Could you retype, exactly as written, every line from the top of the records through the line that contains "Task: Open three-dot"?

*** SOURCE DATA Section Begins ***

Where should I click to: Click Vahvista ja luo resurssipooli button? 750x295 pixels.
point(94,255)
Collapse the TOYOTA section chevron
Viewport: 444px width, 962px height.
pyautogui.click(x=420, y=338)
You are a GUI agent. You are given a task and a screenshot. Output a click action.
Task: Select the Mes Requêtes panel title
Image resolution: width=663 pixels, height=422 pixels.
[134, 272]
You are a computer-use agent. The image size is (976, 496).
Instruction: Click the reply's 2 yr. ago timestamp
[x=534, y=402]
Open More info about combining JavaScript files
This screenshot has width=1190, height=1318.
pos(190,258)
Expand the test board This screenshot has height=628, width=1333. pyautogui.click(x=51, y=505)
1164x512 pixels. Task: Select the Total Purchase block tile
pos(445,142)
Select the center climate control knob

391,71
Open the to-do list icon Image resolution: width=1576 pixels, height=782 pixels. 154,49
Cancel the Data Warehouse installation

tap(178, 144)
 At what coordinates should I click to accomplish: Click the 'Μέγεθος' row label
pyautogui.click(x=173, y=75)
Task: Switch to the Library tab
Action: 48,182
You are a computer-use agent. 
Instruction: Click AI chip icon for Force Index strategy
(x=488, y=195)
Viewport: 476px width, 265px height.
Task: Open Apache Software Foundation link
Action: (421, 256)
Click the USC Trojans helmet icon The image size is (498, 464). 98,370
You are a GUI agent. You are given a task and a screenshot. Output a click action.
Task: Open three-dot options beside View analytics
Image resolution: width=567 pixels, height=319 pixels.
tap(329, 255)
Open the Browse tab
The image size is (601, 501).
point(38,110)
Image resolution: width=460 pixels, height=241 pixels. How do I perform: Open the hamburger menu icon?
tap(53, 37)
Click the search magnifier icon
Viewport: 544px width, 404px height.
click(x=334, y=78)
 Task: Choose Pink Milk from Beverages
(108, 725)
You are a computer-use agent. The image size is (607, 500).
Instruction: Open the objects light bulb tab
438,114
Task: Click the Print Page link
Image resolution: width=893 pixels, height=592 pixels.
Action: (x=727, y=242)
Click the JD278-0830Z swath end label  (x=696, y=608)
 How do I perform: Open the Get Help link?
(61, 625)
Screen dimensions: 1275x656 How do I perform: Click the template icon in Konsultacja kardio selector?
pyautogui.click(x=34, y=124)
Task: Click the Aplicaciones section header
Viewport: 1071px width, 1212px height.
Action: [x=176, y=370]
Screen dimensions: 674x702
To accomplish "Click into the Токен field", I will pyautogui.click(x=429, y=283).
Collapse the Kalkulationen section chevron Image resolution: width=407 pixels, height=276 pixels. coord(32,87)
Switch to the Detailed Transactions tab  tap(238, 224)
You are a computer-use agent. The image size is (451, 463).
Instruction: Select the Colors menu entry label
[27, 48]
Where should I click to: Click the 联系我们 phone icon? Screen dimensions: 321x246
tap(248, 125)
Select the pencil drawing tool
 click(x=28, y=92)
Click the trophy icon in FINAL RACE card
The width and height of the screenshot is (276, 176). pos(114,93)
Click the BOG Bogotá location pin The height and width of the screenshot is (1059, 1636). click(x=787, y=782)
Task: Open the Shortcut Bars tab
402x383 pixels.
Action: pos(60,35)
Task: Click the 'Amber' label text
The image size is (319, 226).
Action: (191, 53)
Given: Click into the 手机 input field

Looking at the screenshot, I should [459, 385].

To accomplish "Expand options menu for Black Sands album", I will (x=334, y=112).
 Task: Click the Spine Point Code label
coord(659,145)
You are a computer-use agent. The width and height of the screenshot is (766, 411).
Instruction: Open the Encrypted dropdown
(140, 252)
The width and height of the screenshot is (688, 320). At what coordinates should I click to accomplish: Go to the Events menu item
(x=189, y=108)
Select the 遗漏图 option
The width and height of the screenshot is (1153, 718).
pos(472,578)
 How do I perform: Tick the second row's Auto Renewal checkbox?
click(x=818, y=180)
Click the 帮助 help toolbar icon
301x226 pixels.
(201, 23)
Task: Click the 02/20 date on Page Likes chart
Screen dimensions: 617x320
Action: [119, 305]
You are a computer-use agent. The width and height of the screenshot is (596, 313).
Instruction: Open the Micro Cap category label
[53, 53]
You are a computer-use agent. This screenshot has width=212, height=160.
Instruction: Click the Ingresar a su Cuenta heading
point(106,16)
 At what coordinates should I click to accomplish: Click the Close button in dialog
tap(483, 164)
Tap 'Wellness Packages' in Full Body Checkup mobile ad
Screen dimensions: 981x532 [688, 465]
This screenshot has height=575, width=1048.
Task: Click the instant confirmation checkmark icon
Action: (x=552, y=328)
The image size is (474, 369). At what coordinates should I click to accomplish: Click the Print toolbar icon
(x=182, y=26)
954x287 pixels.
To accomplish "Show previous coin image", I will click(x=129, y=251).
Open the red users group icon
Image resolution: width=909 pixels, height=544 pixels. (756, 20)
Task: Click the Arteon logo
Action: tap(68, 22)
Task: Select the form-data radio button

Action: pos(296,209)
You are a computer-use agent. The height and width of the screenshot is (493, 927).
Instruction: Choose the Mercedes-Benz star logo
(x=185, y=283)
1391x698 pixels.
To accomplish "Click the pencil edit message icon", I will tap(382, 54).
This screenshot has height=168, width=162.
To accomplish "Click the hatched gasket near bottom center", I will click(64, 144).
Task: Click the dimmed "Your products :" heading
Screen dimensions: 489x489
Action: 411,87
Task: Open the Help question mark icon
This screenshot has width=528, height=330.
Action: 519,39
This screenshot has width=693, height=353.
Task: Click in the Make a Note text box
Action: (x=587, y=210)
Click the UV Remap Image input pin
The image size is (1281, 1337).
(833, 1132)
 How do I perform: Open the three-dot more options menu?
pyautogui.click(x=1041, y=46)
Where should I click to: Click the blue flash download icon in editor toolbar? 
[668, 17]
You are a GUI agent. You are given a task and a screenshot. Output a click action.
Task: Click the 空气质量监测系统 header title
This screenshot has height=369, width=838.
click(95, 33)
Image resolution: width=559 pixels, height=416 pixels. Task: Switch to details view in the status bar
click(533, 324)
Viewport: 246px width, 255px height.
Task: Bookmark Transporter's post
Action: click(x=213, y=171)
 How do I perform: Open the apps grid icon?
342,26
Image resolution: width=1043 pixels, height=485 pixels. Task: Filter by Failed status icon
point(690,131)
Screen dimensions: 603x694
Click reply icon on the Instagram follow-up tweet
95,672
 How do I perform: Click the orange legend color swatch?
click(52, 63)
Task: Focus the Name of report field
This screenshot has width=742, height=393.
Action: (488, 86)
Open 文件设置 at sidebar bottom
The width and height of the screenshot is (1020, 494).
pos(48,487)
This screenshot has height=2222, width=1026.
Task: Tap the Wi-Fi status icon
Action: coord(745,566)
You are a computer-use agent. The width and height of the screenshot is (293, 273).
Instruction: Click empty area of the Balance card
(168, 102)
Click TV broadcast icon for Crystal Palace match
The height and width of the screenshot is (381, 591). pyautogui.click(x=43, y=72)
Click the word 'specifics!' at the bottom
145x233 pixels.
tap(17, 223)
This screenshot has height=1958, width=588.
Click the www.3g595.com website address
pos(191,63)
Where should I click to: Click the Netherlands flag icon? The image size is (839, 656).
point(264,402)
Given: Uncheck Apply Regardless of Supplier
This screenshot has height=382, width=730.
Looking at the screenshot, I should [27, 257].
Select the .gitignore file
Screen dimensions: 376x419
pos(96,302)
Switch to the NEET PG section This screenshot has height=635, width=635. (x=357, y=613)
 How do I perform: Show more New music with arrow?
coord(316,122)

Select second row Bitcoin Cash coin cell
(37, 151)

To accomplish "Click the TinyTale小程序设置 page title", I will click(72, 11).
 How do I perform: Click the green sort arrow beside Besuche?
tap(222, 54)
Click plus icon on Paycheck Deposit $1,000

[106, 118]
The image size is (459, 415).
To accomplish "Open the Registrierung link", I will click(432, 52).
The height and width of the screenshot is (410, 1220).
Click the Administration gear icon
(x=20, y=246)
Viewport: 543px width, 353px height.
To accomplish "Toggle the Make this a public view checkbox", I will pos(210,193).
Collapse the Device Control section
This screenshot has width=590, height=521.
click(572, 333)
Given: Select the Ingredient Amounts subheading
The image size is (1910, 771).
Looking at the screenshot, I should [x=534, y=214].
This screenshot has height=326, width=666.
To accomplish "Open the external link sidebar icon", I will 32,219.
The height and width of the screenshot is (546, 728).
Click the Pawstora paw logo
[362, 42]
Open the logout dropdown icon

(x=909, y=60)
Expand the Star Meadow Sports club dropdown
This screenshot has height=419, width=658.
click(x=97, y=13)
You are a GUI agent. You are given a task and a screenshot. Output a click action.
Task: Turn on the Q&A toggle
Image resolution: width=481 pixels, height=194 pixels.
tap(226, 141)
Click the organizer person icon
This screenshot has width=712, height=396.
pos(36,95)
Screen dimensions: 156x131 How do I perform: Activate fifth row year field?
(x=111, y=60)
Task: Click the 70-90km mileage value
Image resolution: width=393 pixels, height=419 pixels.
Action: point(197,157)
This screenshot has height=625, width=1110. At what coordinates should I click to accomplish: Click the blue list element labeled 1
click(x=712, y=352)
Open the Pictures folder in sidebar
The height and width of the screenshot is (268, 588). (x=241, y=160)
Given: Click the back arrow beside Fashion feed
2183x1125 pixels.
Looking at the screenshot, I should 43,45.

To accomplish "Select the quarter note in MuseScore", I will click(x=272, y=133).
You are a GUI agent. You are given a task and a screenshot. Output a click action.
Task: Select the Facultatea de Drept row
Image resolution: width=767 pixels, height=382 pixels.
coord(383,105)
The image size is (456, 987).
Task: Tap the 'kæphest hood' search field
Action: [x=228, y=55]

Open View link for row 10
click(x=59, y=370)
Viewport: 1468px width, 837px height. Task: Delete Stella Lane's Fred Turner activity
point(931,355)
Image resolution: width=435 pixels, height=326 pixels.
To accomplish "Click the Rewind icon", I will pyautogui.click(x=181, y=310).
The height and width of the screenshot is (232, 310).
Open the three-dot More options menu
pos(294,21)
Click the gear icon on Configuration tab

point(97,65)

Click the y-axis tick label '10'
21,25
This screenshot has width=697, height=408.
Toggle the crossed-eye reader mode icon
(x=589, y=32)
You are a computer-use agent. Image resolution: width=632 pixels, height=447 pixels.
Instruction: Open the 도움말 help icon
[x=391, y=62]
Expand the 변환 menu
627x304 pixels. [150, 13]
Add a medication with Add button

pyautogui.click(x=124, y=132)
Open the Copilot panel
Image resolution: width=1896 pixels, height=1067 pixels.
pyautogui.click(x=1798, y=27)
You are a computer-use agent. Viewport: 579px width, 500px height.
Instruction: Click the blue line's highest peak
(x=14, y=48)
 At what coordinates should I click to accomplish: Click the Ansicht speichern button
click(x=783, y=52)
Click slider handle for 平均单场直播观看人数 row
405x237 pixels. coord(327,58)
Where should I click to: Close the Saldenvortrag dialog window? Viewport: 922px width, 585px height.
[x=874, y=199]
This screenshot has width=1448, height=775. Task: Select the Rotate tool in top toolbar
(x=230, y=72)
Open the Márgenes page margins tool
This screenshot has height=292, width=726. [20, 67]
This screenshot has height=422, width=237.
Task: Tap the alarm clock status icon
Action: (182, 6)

*** SOURCE DATA Section Ends ***

*ANSWER FOR THE TASK:*
Where should I click to: Click Vahvista ja luo resurssipooli button? 750x295 pixels.
point(94,255)
Collapse the TOYOTA section chevron
Viewport: 444px width, 962px height.
pyautogui.click(x=420, y=338)
You are a GUI agent. You are given a task and a screenshot. Output a click action.
Task: Select the Mes Requêtes panel title
Image resolution: width=663 pixels, height=422 pixels.
[134, 272]
You are a computer-use agent. The image size is (976, 496).
Instruction: Click the reply's 2 yr. ago timestamp
[x=534, y=402]
Open More info about combining JavaScript files
This screenshot has width=1190, height=1318.
pos(190,258)
Expand the test board This screenshot has height=628, width=1333. pyautogui.click(x=51, y=505)
1164x512 pixels. Task: Select the Total Purchase block tile
pos(445,142)
Select the center climate control knob

391,71
Open the to-do list icon Image resolution: width=1576 pixels, height=782 pixels. 154,49
Cancel the Data Warehouse installation

tap(178, 144)
 At what coordinates should I click to accomplish: Click the 'Μέγεθος' row label
pyautogui.click(x=173, y=75)
Task: Switch to the Library tab
Action: 48,182
You are a computer-use agent. 
Instruction: Click AI chip icon for Force Index strategy
(x=488, y=195)
Viewport: 476px width, 265px height.
Task: Open Apache Software Foundation link
Action: (421, 256)
Click the USC Trojans helmet icon The image size is (498, 464). 98,370
You are a GUI agent. You are given a task and a screenshot. Output a click action.
Task: Open three-dot options beside View analytics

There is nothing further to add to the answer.